A “FAIRYTALE” run of form in 1998 saw the name Neville Brown immortalised as the inaugural winner of the Yallourn Classic.
Fifteen years later the former Drouin bowler is hoping to follow that same storyline in this year’s edition of the region’s premier tournament.
Now director of coaching at Heathmont Bowling Club, Brown said playing in Yallourn was always a special homecoming, as was seeing his name at the top of the honour board every year.
“The adrenaline you get from winning something like that and getting your name put on the honour board has a lasting effect, because with honour board events your name is never removed,” he said.

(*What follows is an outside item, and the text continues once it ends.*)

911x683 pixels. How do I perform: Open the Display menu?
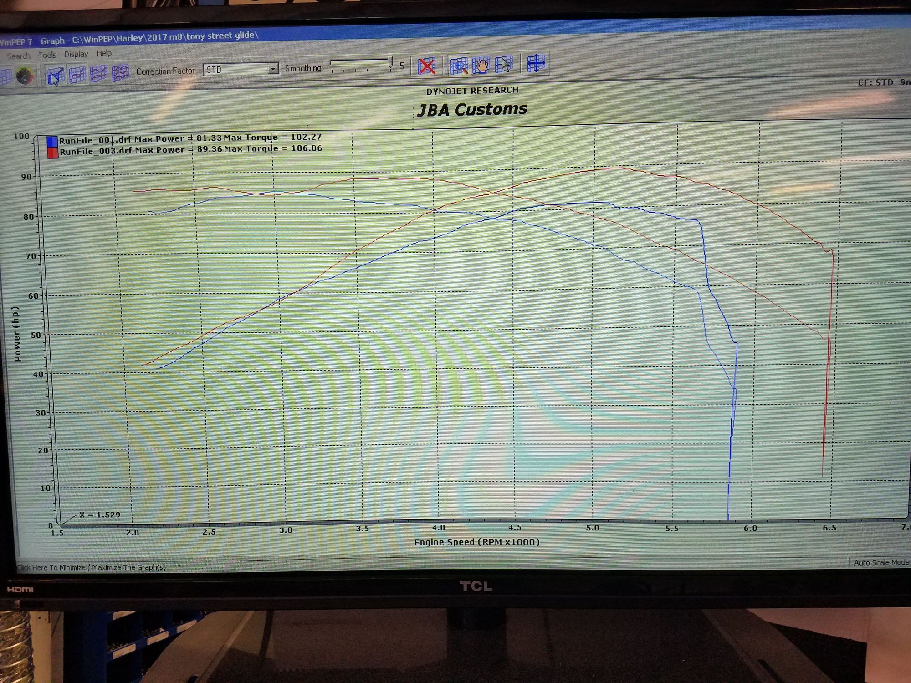coord(76,54)
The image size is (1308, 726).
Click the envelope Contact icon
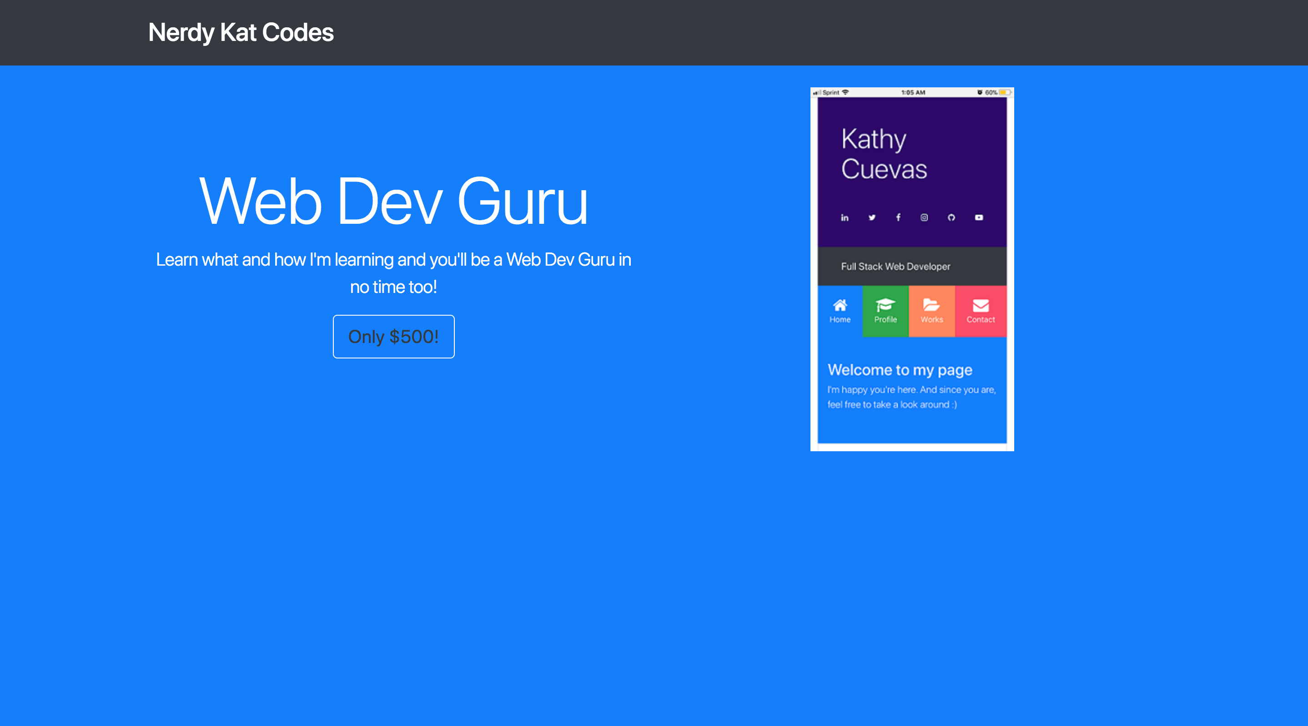[x=980, y=306]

“You can go back years later and you can show the kids or the grandkids… it always holds something very dear and winning the first one always is something special because you know you were the first to achieve something that no-one else did.
“Past winners are always given that little bit of extra accolade at the event so it’s always a nice feeling to be acknowledged.”

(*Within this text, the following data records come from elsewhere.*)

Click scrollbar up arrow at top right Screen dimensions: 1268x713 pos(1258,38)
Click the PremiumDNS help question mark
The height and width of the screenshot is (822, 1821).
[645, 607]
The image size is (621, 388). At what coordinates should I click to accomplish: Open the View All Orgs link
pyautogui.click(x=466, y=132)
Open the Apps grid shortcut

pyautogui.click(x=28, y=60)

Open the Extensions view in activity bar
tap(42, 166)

The 53 year-old has played every edition of the tournament since its inception, but still recalls the maiden Classic with poignant clarity.

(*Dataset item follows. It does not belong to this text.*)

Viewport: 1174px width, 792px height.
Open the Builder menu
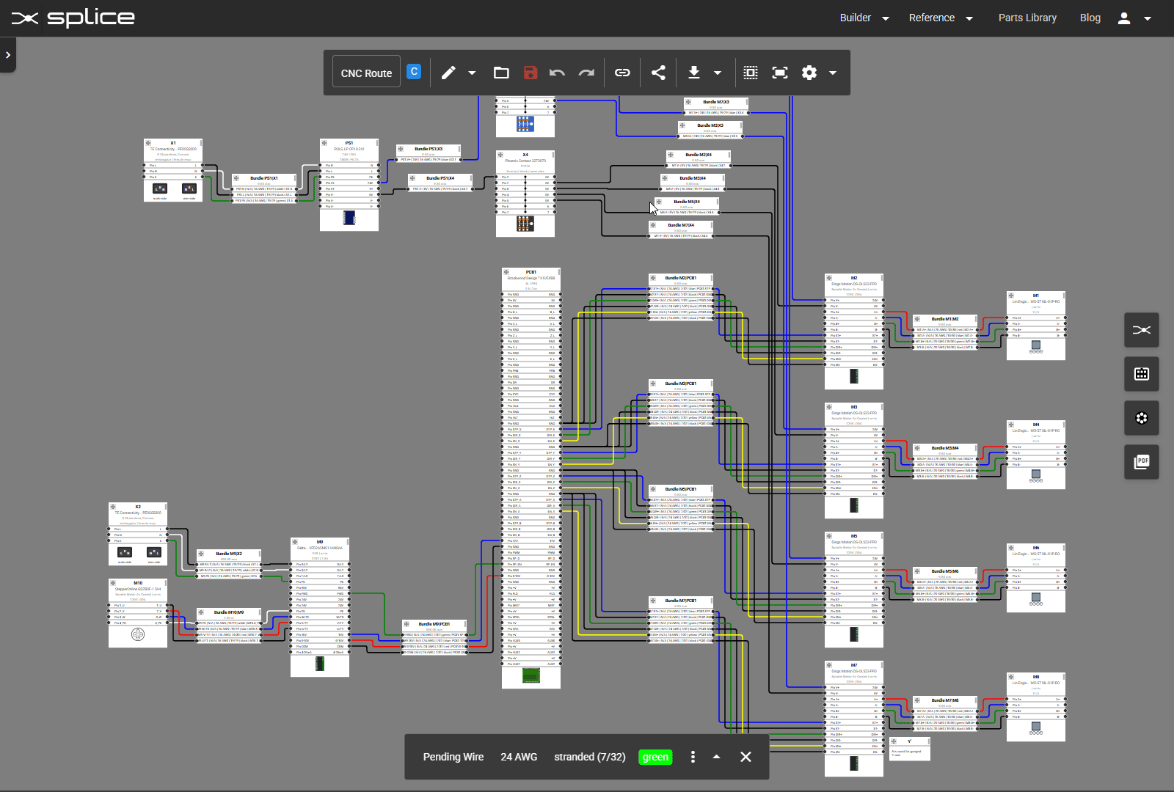[x=864, y=18]
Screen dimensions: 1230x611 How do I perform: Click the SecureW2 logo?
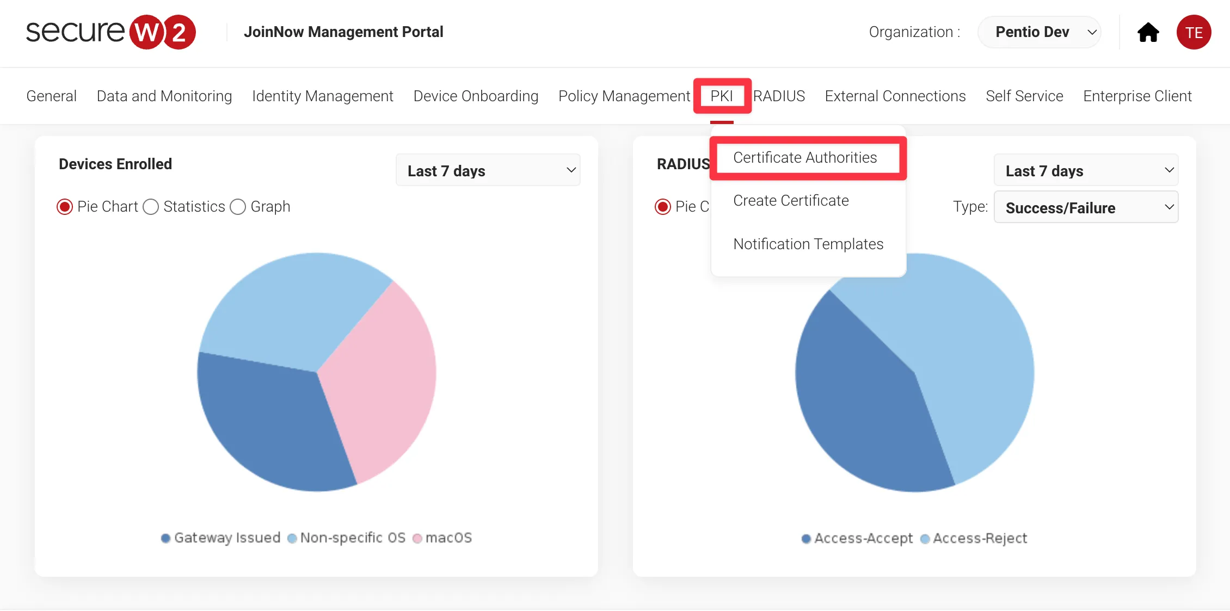111,32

Brown defeated Queensland legend Don Peoples, who had been flown down for the event, and rode that momentum throughout, blitzing all comers.
“He was a bit of a legend of the sport and I managed to beat him quite comfortably,” Brown said of his clash with Peoples.
“It was a tournament where I just got on a roll… It was sort of like a fairytale tournament for me that year because nobody scored more than 18 out of 25 (against me).”
Brown’s best finish since winning the event was runner-up to four-time champion Barrie Lester in 2010, after defeating then world number one Safuan Said of Malaysia in the semis, and he feels he has the form to be competitive this year.
The champion bowler has been on song in recent times, winning the $20,000 Cobram Barooga pairs and $15,000 Numurkah golden pairs in the past year.
Singles competition, however, provides a challenge of a different kind, according to the tournament veteran.
“With singles there’s no-one but yourself (unlike) a team sport, so probably the hardest way to test yourself is in a singles competition because at any stage through a match you’ll go through flat spots or down spots,” he said.
“It’s a matter of grinding out a lot of times; you go through a lot of different emotional rollercoasters along the way.”
Brown is the only former winner in the field and said the Yallourn tournament is one of the highlights on the annual bowls calendar.
“The concept of the tournament has always been good; the way it’s been organised and they way they’ve always paid some prize money throughout the rounds,” he said.
“A tournament like this goes up there with a lot of other big tournaments because of the quality of the field.
“It’s probably in my six top tournaments for the year; I always earmark this tournament to play in.”
Having seen the Classic grow exponentially over the years, Brown said the biggest change has been in the strength of the Classic’s reputation.
“Where initially it probably relied upon flying high credentialed Australian players into the tournament to give it a bit of extra publicity and quality… it now stands on its own two feet with the quality of bowlers just within Victoria that come to it,” he said.
“It has evolved into something that a lot of bowlers aim at.
“Yallourn Bowling Club run as good a tournament as what you’ll find around.”